Abdul Azis mengungkapkan, jembatan satu-satunya akses menuju sekolah tidak bisa digunakan lagi saat ini. Itu sebabnya para pelajar menyeberangi sungai tanpa lewat jembatan. Mereka hanya bisa berangkat ke sekolah pada saat musim kemarau saja. Saat musim penghujan tiba, maka para pelajar ini terpaksa harus meliburkan diri karena alasan keselamatan karena takut terjadi banjir bandang.

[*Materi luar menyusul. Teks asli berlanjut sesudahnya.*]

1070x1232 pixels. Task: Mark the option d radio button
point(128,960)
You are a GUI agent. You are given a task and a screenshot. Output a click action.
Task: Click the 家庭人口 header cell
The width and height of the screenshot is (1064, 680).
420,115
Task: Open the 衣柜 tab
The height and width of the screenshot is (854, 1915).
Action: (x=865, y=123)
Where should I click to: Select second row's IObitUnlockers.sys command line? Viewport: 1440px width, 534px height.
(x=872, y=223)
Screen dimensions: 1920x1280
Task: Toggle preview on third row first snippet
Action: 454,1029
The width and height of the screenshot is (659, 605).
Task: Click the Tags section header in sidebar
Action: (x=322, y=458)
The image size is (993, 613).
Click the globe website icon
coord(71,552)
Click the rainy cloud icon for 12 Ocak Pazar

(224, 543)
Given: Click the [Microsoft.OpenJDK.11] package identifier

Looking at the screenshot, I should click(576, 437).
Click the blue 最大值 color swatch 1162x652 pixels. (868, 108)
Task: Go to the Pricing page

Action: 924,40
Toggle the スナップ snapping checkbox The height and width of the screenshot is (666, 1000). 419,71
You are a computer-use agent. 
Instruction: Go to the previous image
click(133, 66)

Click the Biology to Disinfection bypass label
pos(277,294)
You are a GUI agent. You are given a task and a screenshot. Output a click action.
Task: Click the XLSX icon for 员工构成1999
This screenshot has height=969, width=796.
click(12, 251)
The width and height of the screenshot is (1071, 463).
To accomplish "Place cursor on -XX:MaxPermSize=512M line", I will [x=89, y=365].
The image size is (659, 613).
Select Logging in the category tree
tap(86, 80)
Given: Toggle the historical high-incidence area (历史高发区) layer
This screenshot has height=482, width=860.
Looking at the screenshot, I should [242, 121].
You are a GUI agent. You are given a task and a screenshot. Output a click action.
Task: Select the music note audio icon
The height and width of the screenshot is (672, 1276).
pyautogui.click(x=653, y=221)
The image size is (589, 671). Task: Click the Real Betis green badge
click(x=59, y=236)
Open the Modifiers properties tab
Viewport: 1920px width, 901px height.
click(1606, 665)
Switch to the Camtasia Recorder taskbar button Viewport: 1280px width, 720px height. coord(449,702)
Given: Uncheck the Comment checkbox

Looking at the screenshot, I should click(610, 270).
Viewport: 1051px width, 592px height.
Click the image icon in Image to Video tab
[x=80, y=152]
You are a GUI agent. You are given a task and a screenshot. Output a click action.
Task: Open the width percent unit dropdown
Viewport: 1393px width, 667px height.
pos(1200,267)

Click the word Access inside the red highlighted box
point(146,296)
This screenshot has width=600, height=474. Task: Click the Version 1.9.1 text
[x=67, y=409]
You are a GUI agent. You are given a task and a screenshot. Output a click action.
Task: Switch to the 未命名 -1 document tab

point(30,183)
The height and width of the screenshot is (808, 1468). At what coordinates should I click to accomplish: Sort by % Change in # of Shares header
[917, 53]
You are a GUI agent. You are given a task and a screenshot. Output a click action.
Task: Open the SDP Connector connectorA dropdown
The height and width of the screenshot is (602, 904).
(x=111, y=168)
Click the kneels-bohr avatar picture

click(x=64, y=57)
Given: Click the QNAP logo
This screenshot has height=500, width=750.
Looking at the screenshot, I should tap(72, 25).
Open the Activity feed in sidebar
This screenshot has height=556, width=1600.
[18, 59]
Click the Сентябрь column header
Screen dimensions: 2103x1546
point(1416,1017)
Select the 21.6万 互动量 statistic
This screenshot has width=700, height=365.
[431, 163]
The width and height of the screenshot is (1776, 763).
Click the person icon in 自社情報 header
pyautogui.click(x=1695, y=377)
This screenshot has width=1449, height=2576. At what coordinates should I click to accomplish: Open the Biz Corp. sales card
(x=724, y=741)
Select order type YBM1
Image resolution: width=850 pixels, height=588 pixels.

"Puluhan siswa dari Kampung Cipiit itu, setiap pergi dan pulang sekolah melintasi sungai Citalahab yang memiliki lebar sekitar 20 meter. Meski para siswa sudah berpakaian seragam dari rumah, mereka terpaksa membuka sepatunya untuk melintasi sungai. Sementara untuk kedalaman sungai saat normal setinggi betis orang dewasa," ujar Abdul Aziz.
Tidak adanya jembatan penyeberangan di Sungai Citalahab ini, membuat masyarakat selalu merasa waswas. Untuk itu, warga yang tinggal di wilayah Kampung Cipiit selalu mengantar dan menjemput. Bahkan sesekali sering membantu menggendong siswa saat menyeberang sungai tersebut dengan menggunakan tali dari sling baja.
"Puluhan siswa yang bertaruh nyawa dengan melintasi sungai tersebut ini, sudah berlangsung lima hari. Iya, mudah-mudahan ada segera bantuan dari pemerintah untuk membangun jembatan permanen di Sungai Citalahab ini," katanya.